Poultry Science 92(3): 645-654
Toll-like receptors (TLR) are trans-membrane sensors recognizing invading microbes. Toll-like receptors play a central role in initiating immune responses against several pathogens. In this study, we investigated the response of TLR and downstream genes to Marek's disease virus (MDV) infection. Forty 1-d-old chicks were randomly divided into 2 groups, with 20 chicks infected with MDV and 20 chicks mock-infected.

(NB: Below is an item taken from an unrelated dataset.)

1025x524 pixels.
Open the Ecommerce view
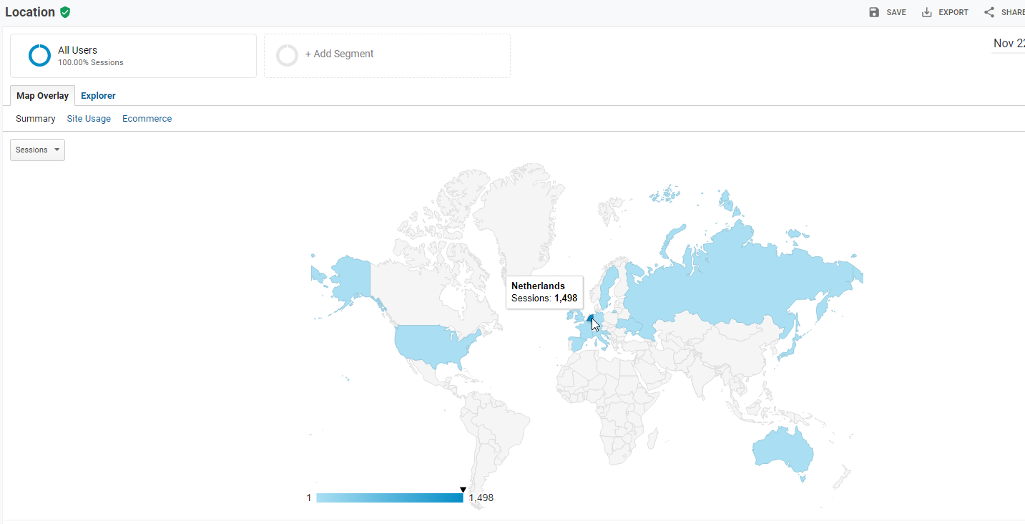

Four chickens were euthanized respectively from infected and age-matched noninfected groups at 4, 7, 14, 21, and 28 d postinfection (dpi). Bursas, spleens, and thymuses were removed. The differential expression of TLR genes, including TLR3, TLR5, TLR7, TLR15, and TLR21, and downstream genes of TLR7, including MyD88, TRAF3, TRAF6, IFNA, IFNB, and IL6, in lymphoid tissues of MDV-infected and noninfected chickens was determined by real-time PCR. The results showed that the change of TLR genes was different in 3 lymphoid tissues. Expression of TLR7 and MyD88 was upregulated at 14 dpi and downregulated at 28 dpi in MDV-infected compared with noninfected spleens. The TRAF6 and IFNB were upregulated, and TRAF3, IFNA, and IL6 genes showed increasing trends in MDV-infected compared with noninfected spleens at 14 dpi. The expression of TLR3 and TLR15 genes was downregulated in MDV-infected compared with noninfected spleens at 28 dpi. The results indicated that TLR7 and its downstream genes were a response to MDV infection at 14 dpi. However, the function of TLR was impaired when the infection entered the tumor transformation phase. In bursas, TLR3 and TLR15 genes were upregulated at 7 and 4 dpi, respectively. It indicated that TLR3 and TLR15 might be involved in response to MDV infection in bursa at early phases. However, no differential expression of TLR genes was observed between MDV-infected and noninfected thymuses, which indicated that the thymus had little response to MDV infection mediated by TLR.